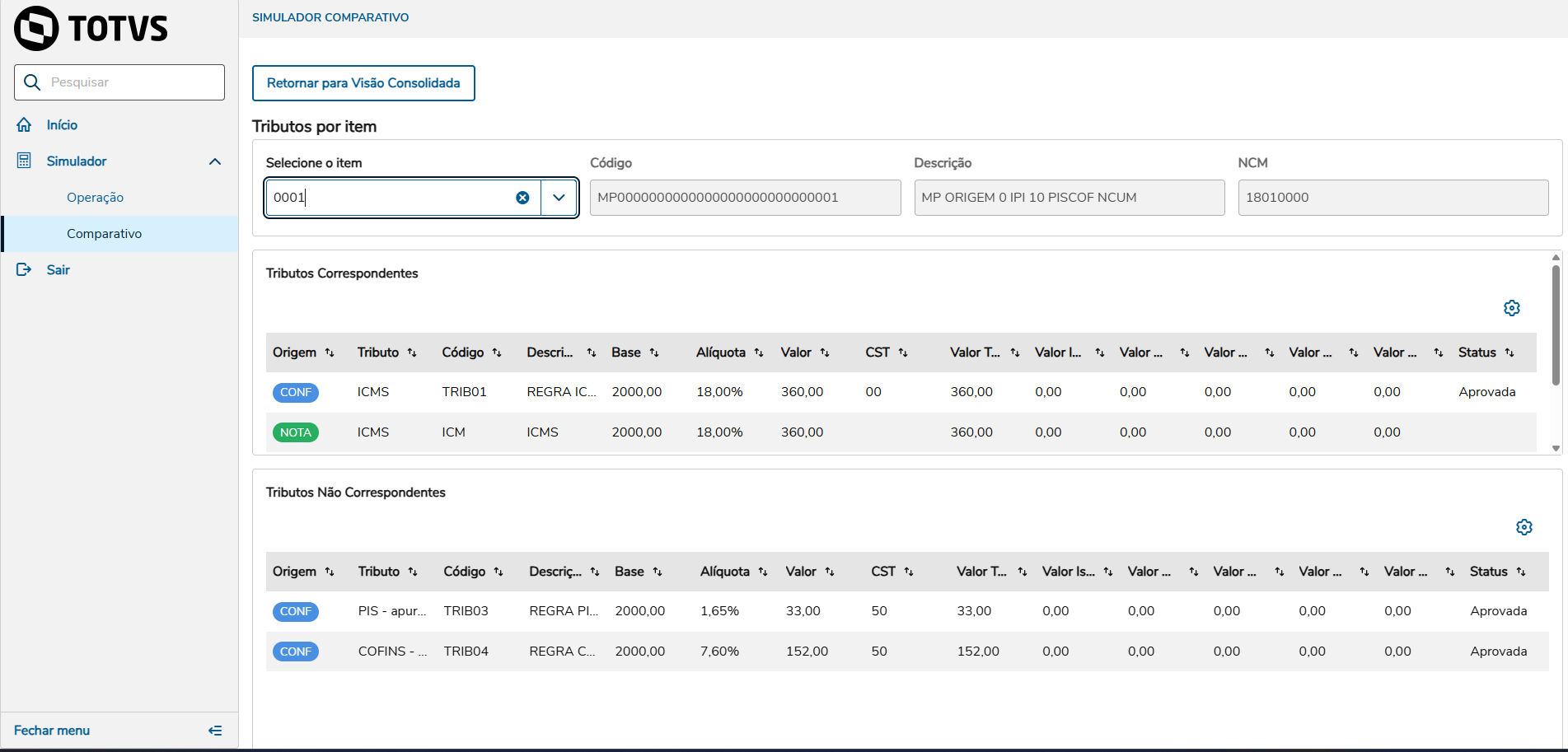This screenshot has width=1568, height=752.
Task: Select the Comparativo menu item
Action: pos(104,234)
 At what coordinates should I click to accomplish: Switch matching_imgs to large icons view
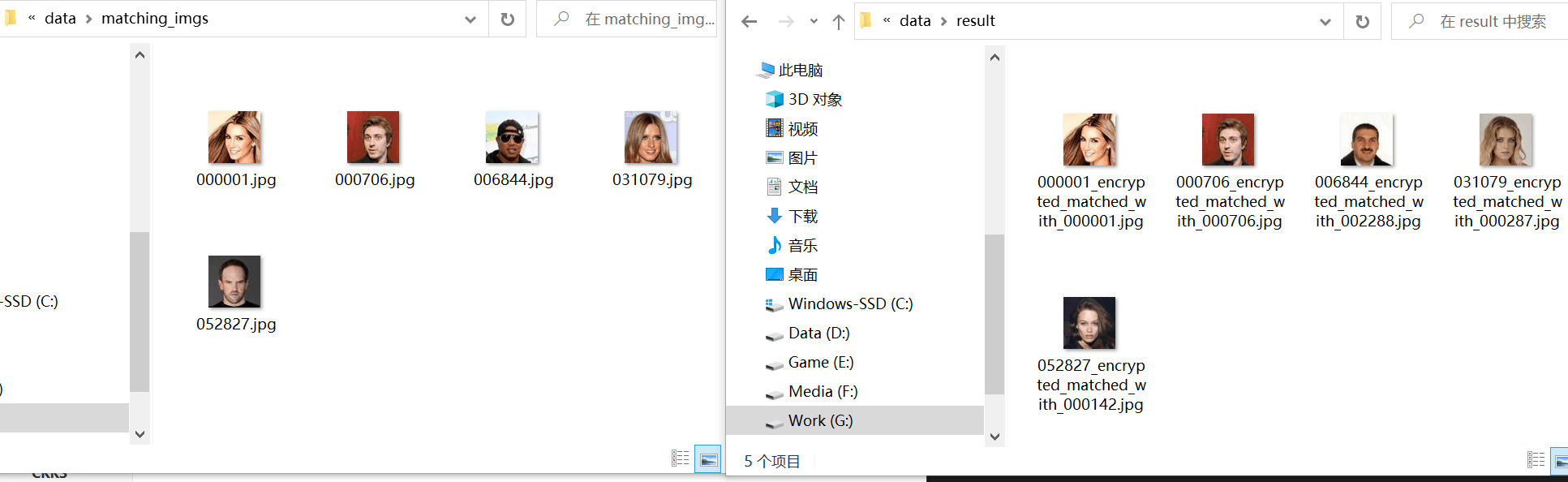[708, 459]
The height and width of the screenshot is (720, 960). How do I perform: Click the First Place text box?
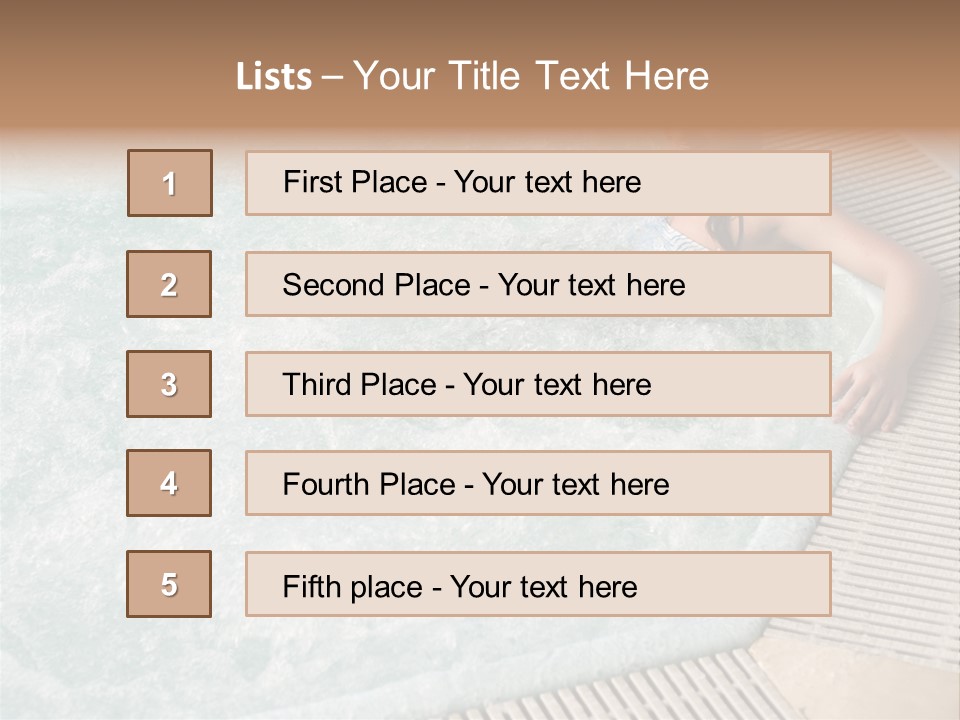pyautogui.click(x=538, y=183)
---
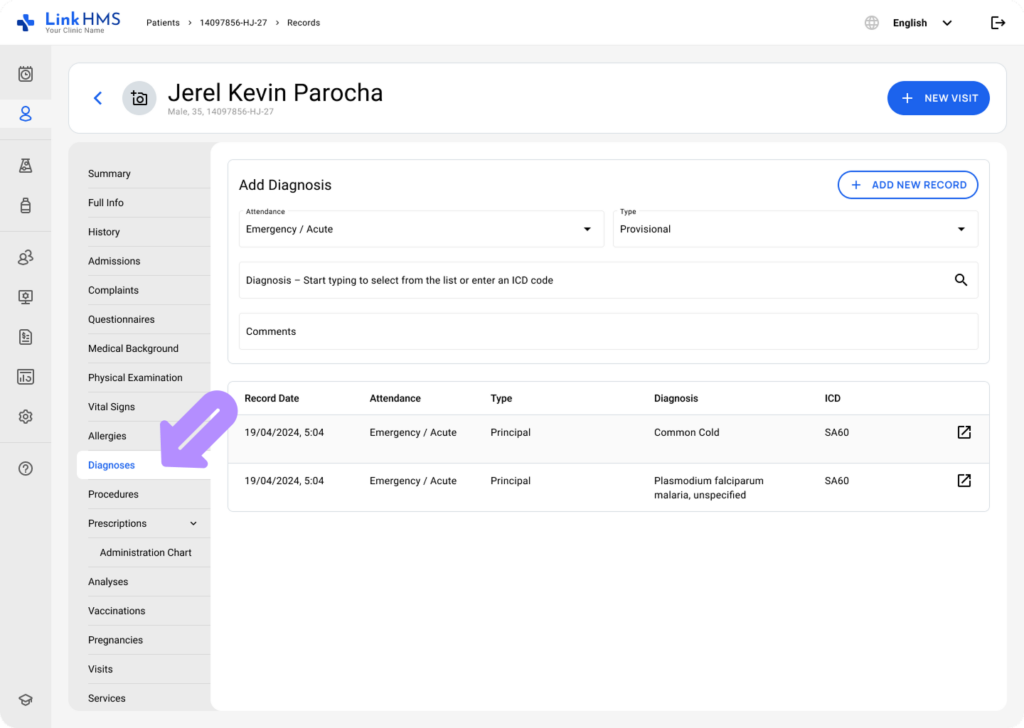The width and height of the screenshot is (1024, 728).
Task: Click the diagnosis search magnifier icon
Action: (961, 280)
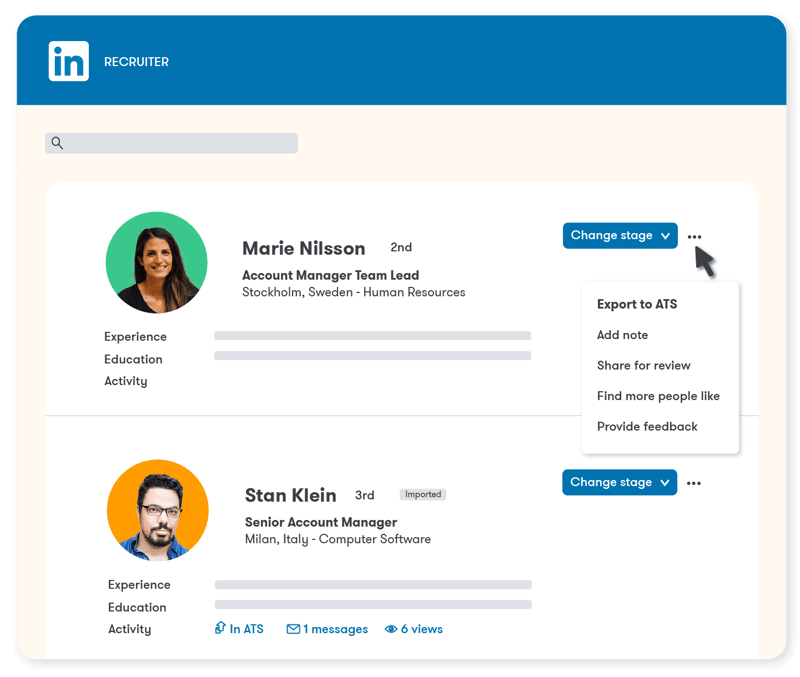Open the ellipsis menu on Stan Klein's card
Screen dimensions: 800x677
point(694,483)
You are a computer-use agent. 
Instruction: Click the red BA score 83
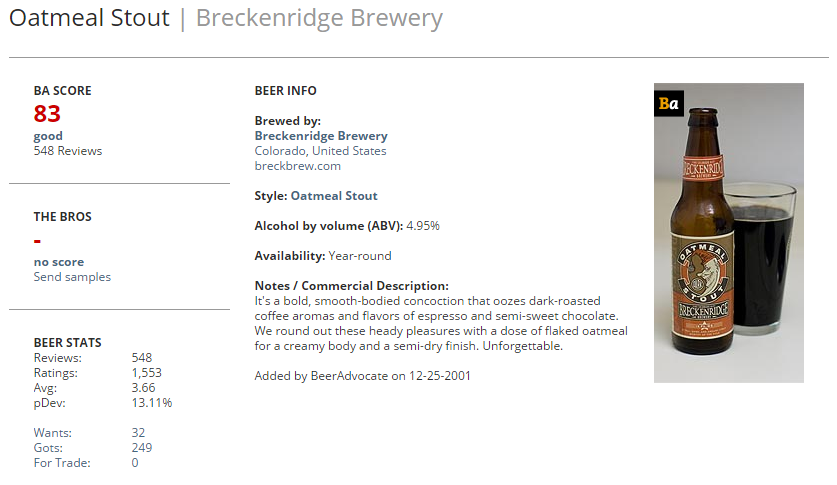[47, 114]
* * *
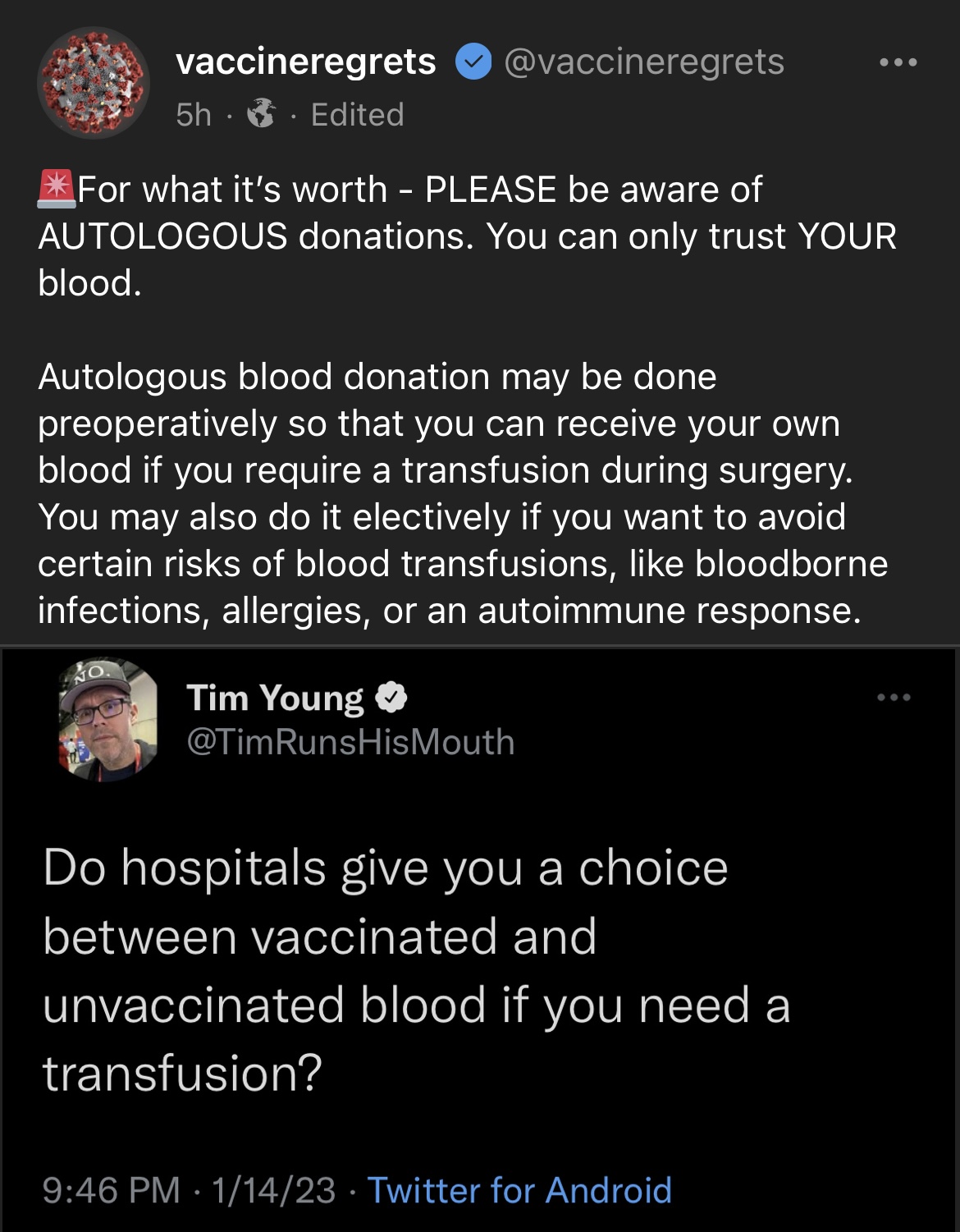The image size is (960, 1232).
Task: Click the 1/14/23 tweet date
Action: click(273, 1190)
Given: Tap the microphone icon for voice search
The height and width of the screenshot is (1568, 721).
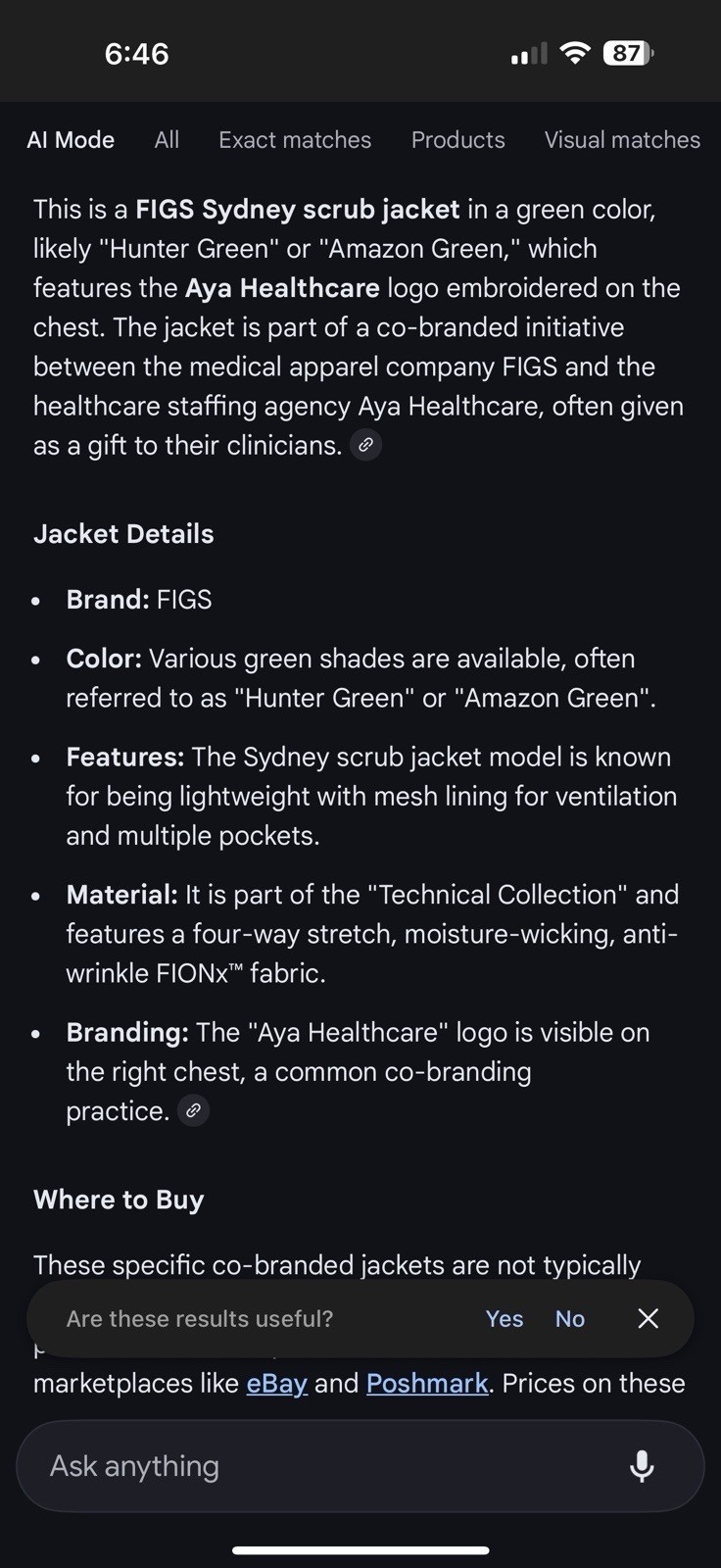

Work to complete:
Output the lines above exactly, but only those between the line holding "Given: Tap the" and the line holding "The height and width of the screenshot is (1568, 721).", inclusive.

Response to the task:
Given: Tap the microphone icon for voice search
The height and width of the screenshot is (1568, 721).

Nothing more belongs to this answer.